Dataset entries
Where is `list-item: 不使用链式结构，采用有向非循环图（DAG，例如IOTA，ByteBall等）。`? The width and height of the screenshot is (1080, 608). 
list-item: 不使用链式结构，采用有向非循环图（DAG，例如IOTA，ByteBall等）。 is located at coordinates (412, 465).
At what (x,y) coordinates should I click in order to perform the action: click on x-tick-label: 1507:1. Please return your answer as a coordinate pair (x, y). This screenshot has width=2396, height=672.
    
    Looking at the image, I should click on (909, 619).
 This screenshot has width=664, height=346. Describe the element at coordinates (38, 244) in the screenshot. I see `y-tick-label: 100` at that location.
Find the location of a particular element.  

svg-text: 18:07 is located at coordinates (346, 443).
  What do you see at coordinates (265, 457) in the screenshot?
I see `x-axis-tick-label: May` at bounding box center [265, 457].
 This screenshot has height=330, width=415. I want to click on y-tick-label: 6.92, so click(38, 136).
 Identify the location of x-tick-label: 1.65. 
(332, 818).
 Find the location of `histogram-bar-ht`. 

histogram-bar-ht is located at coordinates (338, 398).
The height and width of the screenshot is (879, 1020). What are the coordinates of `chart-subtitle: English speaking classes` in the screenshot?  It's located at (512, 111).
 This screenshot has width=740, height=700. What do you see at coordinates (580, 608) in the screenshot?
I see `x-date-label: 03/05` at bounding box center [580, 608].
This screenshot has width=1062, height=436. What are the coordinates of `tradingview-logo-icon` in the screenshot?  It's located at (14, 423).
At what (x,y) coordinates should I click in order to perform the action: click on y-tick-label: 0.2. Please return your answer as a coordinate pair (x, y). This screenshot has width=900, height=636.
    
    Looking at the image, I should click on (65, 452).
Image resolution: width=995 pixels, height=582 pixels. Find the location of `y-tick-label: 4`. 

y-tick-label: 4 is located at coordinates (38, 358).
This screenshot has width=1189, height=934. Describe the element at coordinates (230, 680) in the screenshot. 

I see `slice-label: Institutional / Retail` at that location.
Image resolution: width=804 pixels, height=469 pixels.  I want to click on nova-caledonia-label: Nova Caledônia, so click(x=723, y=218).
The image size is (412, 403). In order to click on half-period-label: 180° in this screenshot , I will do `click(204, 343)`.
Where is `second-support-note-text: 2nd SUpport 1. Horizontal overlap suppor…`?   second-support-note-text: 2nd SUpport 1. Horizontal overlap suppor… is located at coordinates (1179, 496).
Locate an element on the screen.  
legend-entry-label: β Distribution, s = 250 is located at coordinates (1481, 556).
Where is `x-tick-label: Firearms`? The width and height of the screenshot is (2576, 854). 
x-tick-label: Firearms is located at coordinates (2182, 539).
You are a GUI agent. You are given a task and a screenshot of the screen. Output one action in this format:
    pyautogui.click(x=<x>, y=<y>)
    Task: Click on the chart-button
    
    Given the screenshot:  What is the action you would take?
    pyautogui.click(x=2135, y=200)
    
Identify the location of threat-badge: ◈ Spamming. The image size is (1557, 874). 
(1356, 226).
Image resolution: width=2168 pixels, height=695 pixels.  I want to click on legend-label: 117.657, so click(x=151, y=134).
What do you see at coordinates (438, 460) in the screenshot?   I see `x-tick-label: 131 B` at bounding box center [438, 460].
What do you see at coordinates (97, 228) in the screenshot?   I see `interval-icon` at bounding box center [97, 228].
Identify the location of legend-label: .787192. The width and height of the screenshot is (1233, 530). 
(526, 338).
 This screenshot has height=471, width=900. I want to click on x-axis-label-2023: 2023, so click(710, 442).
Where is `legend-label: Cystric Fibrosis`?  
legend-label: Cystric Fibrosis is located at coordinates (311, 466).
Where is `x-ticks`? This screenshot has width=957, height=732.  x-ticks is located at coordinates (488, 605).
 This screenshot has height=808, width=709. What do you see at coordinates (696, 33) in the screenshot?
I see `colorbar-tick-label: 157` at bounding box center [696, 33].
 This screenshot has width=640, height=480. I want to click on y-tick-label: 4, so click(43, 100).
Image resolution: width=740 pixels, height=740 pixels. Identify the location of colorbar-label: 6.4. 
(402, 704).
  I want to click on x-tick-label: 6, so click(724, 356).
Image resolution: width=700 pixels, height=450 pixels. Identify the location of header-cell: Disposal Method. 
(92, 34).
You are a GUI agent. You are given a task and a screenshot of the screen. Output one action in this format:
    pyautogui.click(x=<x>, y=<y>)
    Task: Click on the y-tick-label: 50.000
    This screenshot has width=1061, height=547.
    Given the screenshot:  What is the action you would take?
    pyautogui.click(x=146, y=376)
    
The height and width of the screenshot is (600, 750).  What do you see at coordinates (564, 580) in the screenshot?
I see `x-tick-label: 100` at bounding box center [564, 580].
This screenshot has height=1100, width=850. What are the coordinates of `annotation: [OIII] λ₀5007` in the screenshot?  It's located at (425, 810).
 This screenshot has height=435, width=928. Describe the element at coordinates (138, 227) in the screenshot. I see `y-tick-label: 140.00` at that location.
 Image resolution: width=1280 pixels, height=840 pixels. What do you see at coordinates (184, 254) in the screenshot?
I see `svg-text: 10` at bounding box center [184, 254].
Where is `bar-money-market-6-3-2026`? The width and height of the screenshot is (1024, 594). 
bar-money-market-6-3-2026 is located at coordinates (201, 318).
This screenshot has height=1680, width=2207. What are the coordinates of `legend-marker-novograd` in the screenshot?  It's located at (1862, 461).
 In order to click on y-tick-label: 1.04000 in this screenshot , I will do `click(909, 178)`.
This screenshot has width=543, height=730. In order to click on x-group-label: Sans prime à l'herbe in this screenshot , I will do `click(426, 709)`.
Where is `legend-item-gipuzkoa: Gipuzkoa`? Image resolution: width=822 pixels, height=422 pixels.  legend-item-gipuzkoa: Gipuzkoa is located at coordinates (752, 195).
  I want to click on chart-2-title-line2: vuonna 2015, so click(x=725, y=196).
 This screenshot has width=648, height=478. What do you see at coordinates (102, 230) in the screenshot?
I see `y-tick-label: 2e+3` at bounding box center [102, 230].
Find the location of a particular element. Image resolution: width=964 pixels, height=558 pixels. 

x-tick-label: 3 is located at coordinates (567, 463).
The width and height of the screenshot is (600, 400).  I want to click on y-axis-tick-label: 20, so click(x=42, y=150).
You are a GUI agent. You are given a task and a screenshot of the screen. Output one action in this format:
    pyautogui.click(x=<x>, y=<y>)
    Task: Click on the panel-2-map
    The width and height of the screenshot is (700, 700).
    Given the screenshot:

• WHAT IS NEEDED
Pull out every line of the items above that contains the word "Firearms".

• SOLVED PROBLEM
Where is `x-tick-label: Firearms`? The width and height of the screenshot is (2576, 854). 
x-tick-label: Firearms is located at coordinates (2182, 539).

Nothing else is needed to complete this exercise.